Reproduce every line of the records below word for word, omitting the pictures.

____

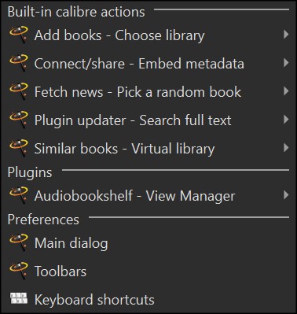Open the Keyboard shortcuts entry

pyautogui.click(x=149, y=299)
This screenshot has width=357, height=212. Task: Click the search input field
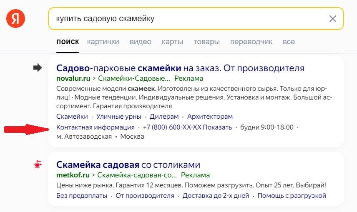(x=188, y=19)
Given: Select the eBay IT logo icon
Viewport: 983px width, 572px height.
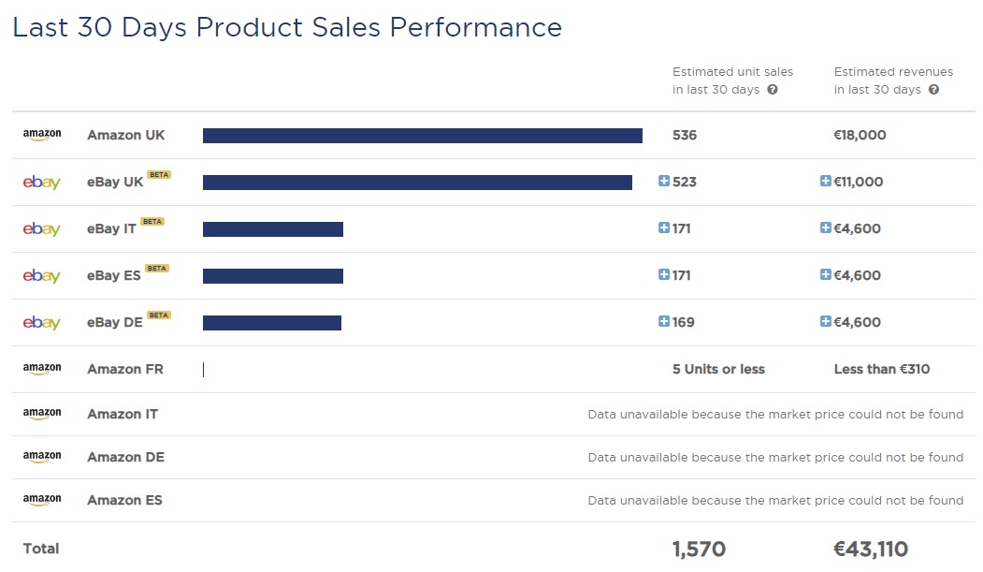Looking at the screenshot, I should point(41,228).
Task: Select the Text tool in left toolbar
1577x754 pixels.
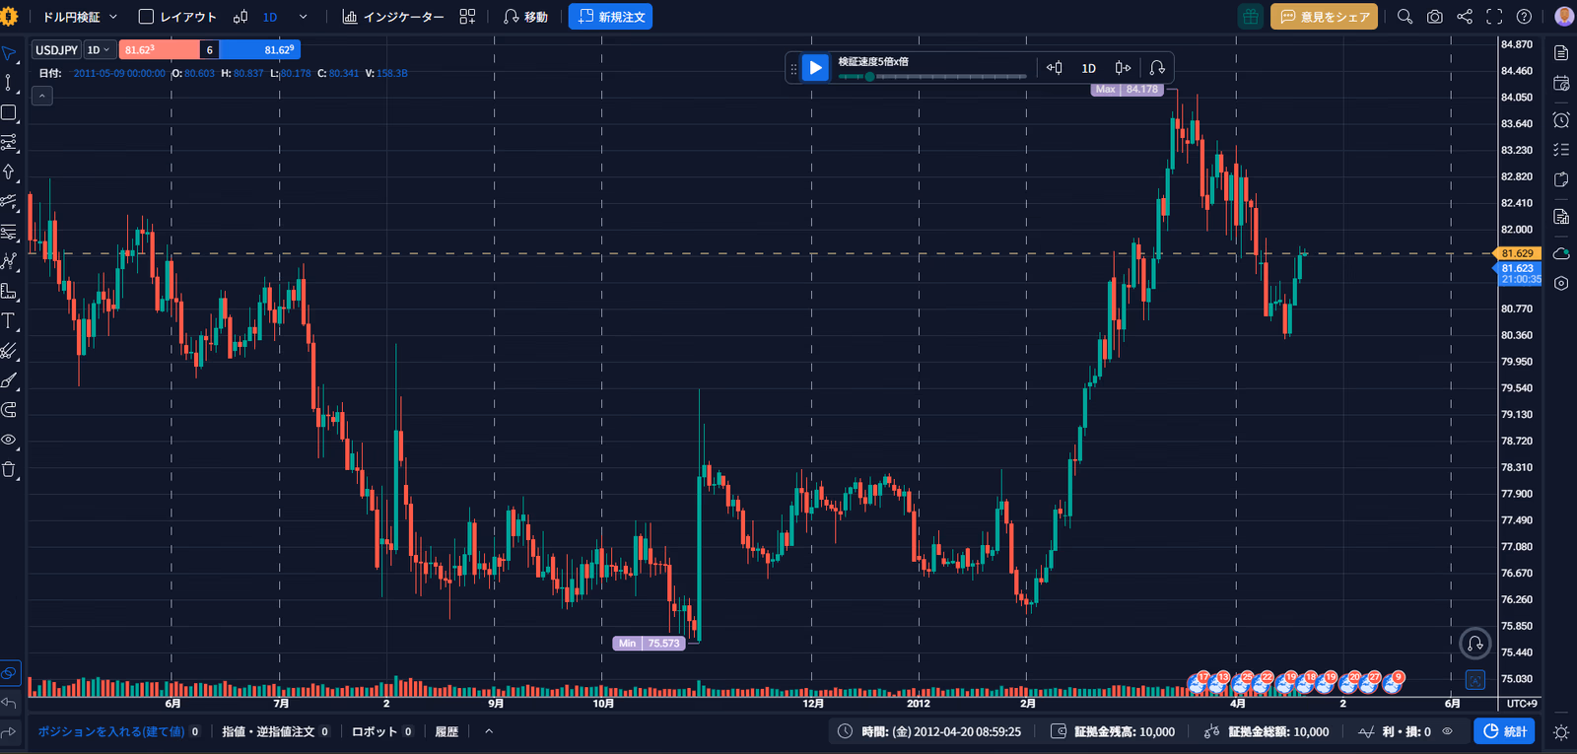Action: click(9, 320)
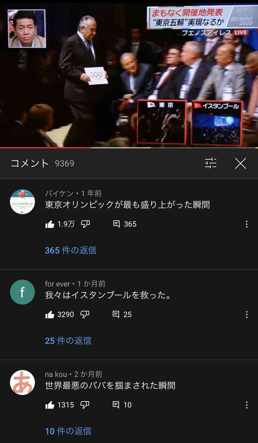Dislike for ever's comment
This screenshot has height=443, width=258.
[85, 315]
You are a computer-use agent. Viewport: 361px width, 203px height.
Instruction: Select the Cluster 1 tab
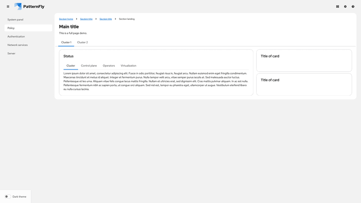[66, 42]
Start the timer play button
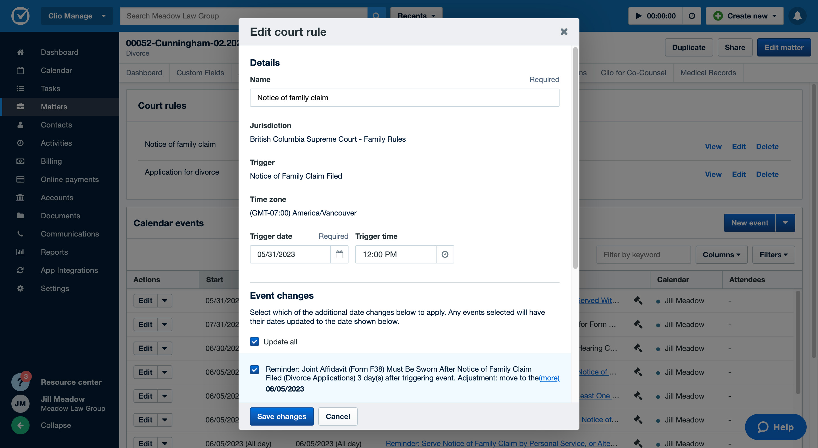 pos(639,16)
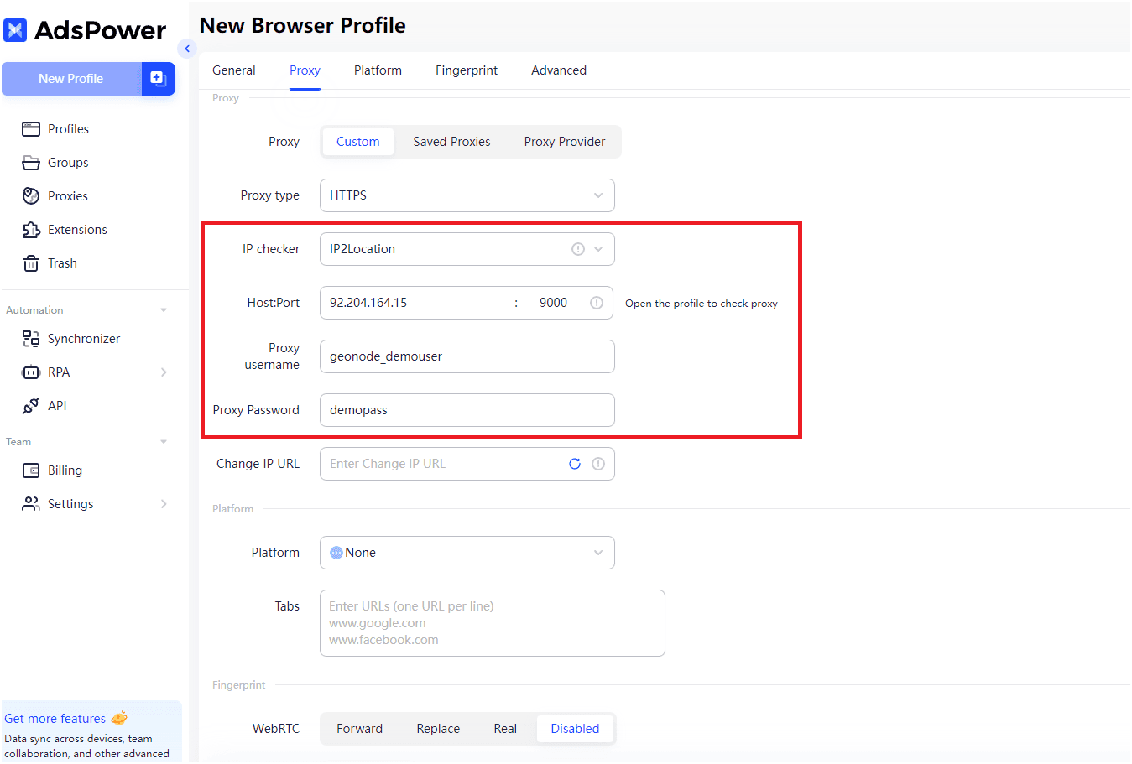This screenshot has height=764, width=1132.
Task: Open the API section icon
Action: click(31, 405)
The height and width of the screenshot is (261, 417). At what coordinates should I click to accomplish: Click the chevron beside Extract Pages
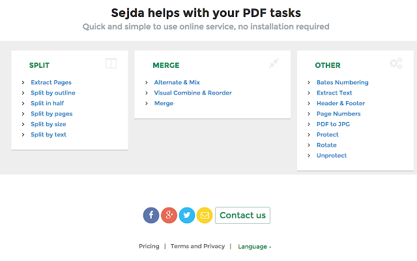(23, 83)
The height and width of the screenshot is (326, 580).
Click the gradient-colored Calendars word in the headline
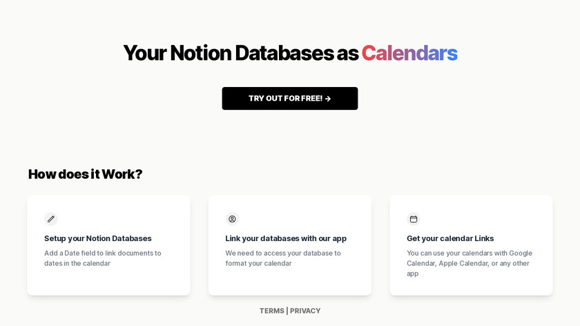(x=409, y=53)
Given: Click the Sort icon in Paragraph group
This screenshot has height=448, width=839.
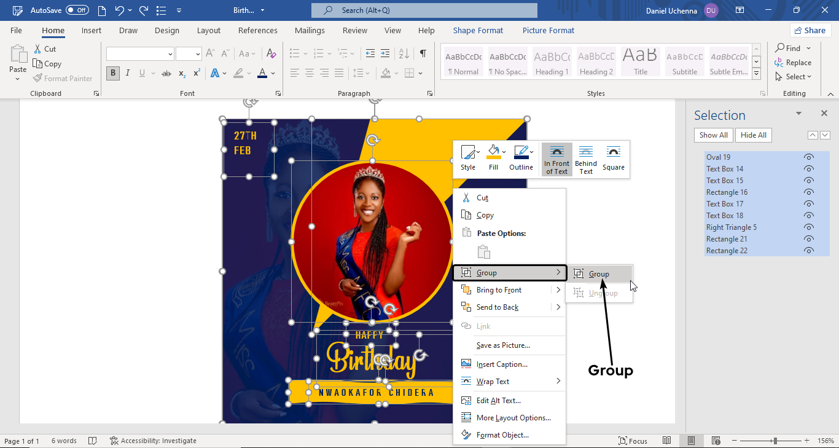Looking at the screenshot, I should [x=404, y=54].
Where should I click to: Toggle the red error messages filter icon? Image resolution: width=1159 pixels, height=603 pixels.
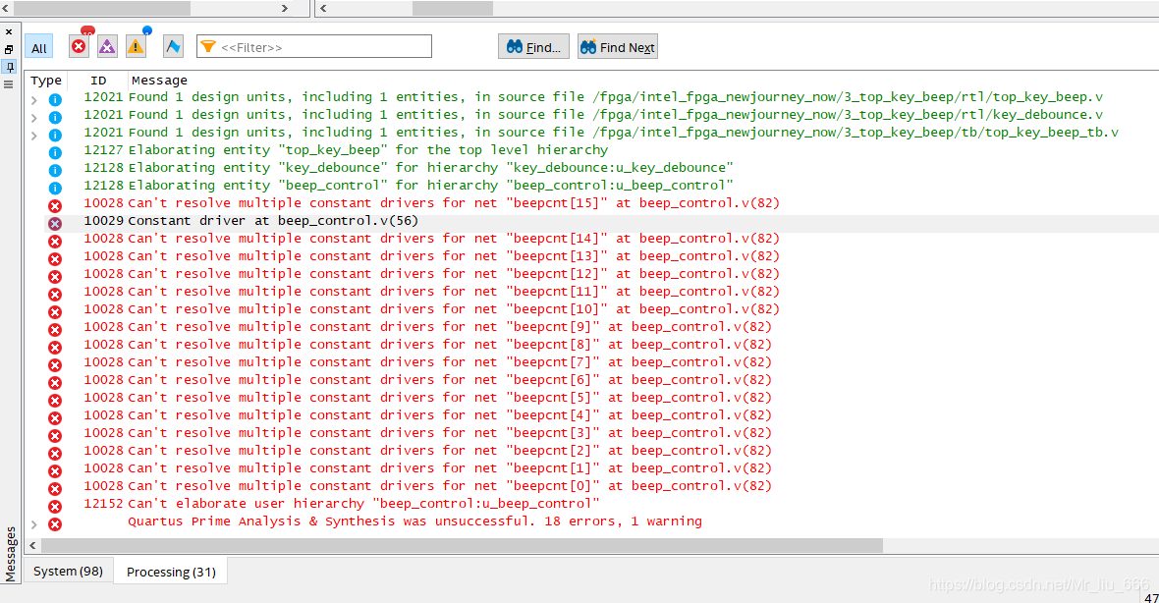click(78, 44)
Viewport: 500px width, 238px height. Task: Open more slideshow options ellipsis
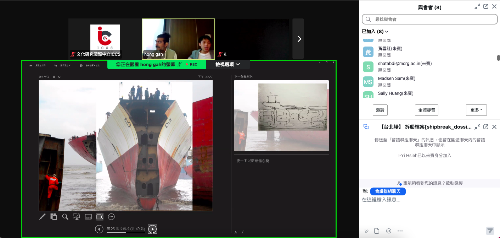[x=111, y=217]
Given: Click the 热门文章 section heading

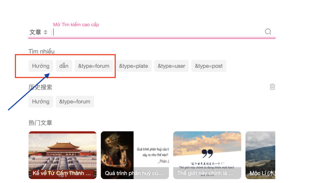Looking at the screenshot, I should coord(40,123).
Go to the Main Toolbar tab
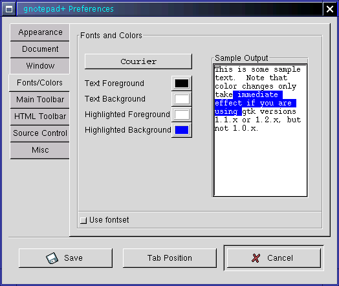 click(40, 100)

____

> **ANSWER BELOW**
Open the Keyboard shortcuts entry

pyautogui.click(x=149, y=299)
This screenshot has width=357, height=212. Task: Click the search input field
(x=188, y=19)
Given: Select the eBay IT logo icon
Viewport: 983px width, 572px height.
Looking at the screenshot, I should point(41,228).
Task: Select the Text tool in left toolbar
1577x754 pixels.
Action: click(9, 320)
Dislike for ever's comment
This screenshot has height=443, width=258.
[85, 315]
You are a computer-use agent. Viewport: 361px width, 203px height.
Instruction: Select the Cluster 1 tab
[66, 42]
Start the timer play button
 pos(639,16)
This screenshot has height=764, width=1132.
Task: Open the API section icon
Action: click(31, 405)
The height and width of the screenshot is (261, 417). At what coordinates should I click to accomplish: Click the chevron beside Extract Pages
(23, 83)
The height and width of the screenshot is (326, 580).
Click the gradient-colored Calendars word in the headline
(x=409, y=53)
Given: Click the Sort icon in Paragraph group
This screenshot has height=448, width=839.
Looking at the screenshot, I should [x=404, y=54].
Where should I click to: Toggle the red error messages filter icon? Image resolution: width=1159 pixels, height=603 pixels.
click(78, 44)
Viewport: 500px width, 238px height. Task: Open more slideshow options ellipsis
[x=111, y=217]
Given: Click the 热门文章 section heading

Looking at the screenshot, I should coord(40,123).
Go to the Main Toolbar tab
 click(40, 100)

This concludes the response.